8 of 8 people found the following review helpful
Spooks and U2s,
This review is from: Bridge of Spies: A True Story of the Cold War (Hardcover)
Giles Whittell is a natural-born reporter, a writer with an eye for detail and for the dramatic. Bridge of Spies is not just his version of the famous story of the U2 pilot who was shot down over the Soviet Union and his swap with a legendary Russian spy. It's a thriller in its own right, with all the ingredients of an exceptionally well told and observed story. Whittell is a reporter in his element, writing on a subject he clearly finds fascinating and portraying Francis Gary Powers in a sympathetic light, unlike his CIA masters who appear to have resented the fact that he survived his traumatic shoot-down at 70,000ft and was imprisoned by the KGB, poviding the Russians with a propaganda trophy with which to berate the Americans.
What makes this book such a good read are the characters.

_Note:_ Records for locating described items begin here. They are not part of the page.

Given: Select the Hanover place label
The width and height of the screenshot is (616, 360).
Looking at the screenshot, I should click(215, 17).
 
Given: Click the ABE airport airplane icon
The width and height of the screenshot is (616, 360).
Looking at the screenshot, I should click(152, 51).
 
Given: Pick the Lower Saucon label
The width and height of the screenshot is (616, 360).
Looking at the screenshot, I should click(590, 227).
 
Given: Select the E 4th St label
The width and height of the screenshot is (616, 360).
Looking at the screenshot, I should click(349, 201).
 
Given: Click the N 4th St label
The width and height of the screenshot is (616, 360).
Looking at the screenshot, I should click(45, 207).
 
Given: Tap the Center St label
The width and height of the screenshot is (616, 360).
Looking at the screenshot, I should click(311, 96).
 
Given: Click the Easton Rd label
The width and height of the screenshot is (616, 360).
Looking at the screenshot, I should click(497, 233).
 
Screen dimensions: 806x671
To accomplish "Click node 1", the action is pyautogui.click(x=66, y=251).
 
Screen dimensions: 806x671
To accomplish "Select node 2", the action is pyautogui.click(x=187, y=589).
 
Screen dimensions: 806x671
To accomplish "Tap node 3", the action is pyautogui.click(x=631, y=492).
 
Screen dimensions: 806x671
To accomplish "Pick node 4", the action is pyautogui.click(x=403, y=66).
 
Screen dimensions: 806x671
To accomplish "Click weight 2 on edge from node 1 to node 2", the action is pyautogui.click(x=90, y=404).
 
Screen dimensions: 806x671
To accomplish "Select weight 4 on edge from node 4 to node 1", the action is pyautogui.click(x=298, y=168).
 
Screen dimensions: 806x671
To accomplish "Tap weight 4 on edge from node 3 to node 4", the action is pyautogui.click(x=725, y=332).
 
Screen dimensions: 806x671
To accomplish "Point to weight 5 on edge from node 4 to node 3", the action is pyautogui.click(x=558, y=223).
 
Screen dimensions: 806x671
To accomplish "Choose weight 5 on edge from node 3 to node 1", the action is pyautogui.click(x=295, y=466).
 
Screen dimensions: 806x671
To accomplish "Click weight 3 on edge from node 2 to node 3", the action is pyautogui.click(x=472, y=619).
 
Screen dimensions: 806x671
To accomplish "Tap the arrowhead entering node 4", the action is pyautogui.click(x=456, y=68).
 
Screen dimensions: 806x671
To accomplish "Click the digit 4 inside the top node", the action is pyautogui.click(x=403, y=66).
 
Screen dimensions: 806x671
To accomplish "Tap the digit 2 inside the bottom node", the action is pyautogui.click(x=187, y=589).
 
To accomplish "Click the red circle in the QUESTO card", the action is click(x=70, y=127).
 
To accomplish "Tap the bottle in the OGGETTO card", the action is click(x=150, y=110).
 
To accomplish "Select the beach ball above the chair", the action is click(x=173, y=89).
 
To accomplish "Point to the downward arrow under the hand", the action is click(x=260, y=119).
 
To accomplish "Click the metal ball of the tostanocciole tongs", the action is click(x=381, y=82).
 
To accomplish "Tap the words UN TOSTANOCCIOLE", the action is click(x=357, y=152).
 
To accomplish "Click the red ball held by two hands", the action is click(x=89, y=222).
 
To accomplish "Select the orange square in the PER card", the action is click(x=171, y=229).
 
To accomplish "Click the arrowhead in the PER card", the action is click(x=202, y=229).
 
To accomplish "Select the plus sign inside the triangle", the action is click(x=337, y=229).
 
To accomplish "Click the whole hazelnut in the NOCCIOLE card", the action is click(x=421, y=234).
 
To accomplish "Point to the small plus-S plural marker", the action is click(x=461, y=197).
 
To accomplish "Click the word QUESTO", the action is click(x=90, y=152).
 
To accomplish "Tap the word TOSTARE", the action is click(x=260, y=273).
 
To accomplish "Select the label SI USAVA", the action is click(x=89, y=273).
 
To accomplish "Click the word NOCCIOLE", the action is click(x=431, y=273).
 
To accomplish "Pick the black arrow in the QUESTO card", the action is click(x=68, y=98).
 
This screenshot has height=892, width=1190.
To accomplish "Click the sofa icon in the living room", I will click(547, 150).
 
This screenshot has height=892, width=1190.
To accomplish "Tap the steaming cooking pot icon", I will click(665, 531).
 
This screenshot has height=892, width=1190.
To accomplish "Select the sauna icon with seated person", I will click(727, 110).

They bring this story to life and provide the reader with an insight into an historical event which was not just about the politics of the Cold War but a personal account of people who were embroiled in some of the most daring and exciting exploits of that past era; and as we know from the more recent exposure of the Russian spy ring in the United States which included a beautiful and shapely female spy, Anna Chapman, espionage is not a dying profession. The Cold War, in a different disguise, goes on.
The secrecy of the U2 programme - the elegant silver (then black) aircraft which were supposedly part of the Weather Reconnaissance Squadron Number Two - the sheer endurance of the pilots like Powers, strapped for hours in space suits as they flew over the forbidden territory of the Soviet Union; the machinations of William Fisher, alias Rudolf Abel, who achieved very little despite a reputation for being a masterspy; and Frederic Pryor, the spy who never was a spy. All the components required for a thriller. I also loved the bravado of the American lawyer, James Donovan, Fisher's lawyer, and the woman who briefly stars in the story whose scoop was read around the world - Annette von Broecker, the Reuters "editorial assistant" (not even a reporter) who predicted that the spy swap between Powers and Fisher would take place at Berlin's Glienicke Bridge and while every other reporter was waiting at the more famous Checkpoint Charlie, she rushed off to the lesser known bridge and was in time to witness the handover. But she didn't even get her byline on the story - just a cup of hot chocolate from her colleagues by way of thanks! Another personal ingredient in a wonderful book.